An IDP camp in the Guma area of Benue state where the attack took place on Good Friday.
An IDP camp in the Guma area of Benue state where the attack took place on Good Friday.

More than 35 people in Nigeria’s Middle Belt died on Good Friday when gunmen opened fire at a camp for internally displaced people.

In a message sent to Catholic charity Aid to the Church in Need (ACN), Father Remigius Ihyula from Makurdi diocese said: “Fulani [herdsmen] came to an IDP camp to kill these innocent souls.”

Reports from the region, in Benue State, stated that the suspected herdsmen “invaded” the compound of a primary school, where the IDPs were camping, and began shooting indiscriminately, leaving nearly 40 people seriously injured.

Of those killed, local reports claimed the vast majority were women.

Father Ihyula said: “The [place] is well known and used as a haven for people from neighbouring settlements such as Udei, who, from time to time, come to the school to sleep [or] stay due to fear and insecurity in their villages.

“Beside the school is the house of Zaki Bernard Shawa, who also lost two children in the attack, while in front of the school is the Makurdi-Lafia highway with a police checkpoint.”

Mr Shawa, district head of Nyiev, the area where the attack took place, was quoted in local reports saying: “Some of [those who were killed] were shot right in their rooms, while they were sleeping, and others, including two of my children, were caught running and killed.”  

According to Father Ihyula, the attackers destroyed property including vehicles.

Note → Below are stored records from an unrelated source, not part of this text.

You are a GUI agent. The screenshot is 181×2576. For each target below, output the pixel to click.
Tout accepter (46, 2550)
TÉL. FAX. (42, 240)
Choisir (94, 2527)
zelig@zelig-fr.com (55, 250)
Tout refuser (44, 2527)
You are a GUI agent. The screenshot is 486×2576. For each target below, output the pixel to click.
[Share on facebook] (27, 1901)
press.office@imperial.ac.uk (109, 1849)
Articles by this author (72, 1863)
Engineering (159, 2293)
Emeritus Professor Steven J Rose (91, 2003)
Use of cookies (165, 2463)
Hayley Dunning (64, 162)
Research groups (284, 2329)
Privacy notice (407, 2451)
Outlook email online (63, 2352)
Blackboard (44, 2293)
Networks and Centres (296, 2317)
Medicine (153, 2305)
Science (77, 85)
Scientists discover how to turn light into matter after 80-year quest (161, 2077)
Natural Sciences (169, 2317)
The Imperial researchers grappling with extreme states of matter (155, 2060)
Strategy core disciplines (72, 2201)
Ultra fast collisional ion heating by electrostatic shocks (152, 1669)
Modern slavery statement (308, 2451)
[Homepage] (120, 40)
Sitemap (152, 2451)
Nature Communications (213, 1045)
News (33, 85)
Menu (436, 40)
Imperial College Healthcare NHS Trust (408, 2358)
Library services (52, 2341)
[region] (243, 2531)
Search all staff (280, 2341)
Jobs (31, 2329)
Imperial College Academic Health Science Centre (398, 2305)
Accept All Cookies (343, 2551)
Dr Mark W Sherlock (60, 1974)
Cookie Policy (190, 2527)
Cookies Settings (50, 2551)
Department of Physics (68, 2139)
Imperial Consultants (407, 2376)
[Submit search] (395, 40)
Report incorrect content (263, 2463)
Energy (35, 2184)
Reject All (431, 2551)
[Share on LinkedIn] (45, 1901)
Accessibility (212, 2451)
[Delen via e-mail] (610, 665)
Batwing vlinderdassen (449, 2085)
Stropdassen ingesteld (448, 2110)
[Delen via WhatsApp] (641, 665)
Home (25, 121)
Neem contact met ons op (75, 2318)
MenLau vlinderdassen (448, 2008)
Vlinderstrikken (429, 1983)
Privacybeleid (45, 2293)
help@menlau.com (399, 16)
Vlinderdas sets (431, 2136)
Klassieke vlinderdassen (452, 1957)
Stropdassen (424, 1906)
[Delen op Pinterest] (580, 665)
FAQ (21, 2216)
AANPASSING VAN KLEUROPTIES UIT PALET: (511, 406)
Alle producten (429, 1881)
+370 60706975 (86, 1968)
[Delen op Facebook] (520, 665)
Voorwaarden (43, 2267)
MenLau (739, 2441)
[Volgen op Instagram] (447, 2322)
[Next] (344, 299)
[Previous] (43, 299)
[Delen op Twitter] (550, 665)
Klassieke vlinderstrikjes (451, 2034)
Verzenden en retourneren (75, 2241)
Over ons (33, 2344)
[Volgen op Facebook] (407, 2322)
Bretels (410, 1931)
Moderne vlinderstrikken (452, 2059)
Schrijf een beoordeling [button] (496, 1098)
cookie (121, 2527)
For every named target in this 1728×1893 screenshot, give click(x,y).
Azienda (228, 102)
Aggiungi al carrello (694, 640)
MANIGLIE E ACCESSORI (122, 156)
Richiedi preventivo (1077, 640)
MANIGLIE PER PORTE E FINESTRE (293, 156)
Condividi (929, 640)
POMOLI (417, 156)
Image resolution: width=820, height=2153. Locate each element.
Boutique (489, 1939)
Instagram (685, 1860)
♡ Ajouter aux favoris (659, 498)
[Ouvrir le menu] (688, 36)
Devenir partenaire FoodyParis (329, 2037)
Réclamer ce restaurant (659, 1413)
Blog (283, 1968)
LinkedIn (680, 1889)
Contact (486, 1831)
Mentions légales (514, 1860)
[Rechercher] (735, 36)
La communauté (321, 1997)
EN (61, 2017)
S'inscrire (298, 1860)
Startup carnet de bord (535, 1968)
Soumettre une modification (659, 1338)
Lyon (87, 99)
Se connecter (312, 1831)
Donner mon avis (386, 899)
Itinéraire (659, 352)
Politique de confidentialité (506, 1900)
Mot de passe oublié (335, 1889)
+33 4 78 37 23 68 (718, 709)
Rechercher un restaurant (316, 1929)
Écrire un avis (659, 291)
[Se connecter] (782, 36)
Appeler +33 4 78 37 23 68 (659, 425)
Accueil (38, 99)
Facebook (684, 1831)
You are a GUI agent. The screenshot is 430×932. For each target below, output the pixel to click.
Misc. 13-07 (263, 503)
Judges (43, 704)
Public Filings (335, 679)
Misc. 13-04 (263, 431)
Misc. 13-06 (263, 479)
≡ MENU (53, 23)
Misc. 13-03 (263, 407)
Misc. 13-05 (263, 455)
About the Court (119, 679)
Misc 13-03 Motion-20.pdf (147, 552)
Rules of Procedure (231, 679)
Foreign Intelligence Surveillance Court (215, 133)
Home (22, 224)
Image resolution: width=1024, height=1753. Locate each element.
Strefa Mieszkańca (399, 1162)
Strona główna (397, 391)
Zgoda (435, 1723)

Makurdi diocese alone has 2 million IDPs – most of them Christian – spread across seven camps.

Father Ihyula told ACN that most of the IDPs used to be self-sufficient but now rely entirely on hand-outs.

The camps lack basic equipment, such as beds, with the vast majority of IDPs having to sleep on the floor.

There is longstanding animosity between nomadic herdsmen and farmers but the conflict has been made worse by automatic weapons from Libya flooding the black market.

The situation has been aggravated by religious differences, as most Fulani are herdsmen and the majority of farmers in the region are Christian.

There is a fear that the Fulani violence is being stoked by those who want to eliminate Christians from the region.

Nigeria is a priority country for Aid to the Church in Need which has provided pastoral and emergency support, focusing on the Middle Belt and elsewhere in the north of the country.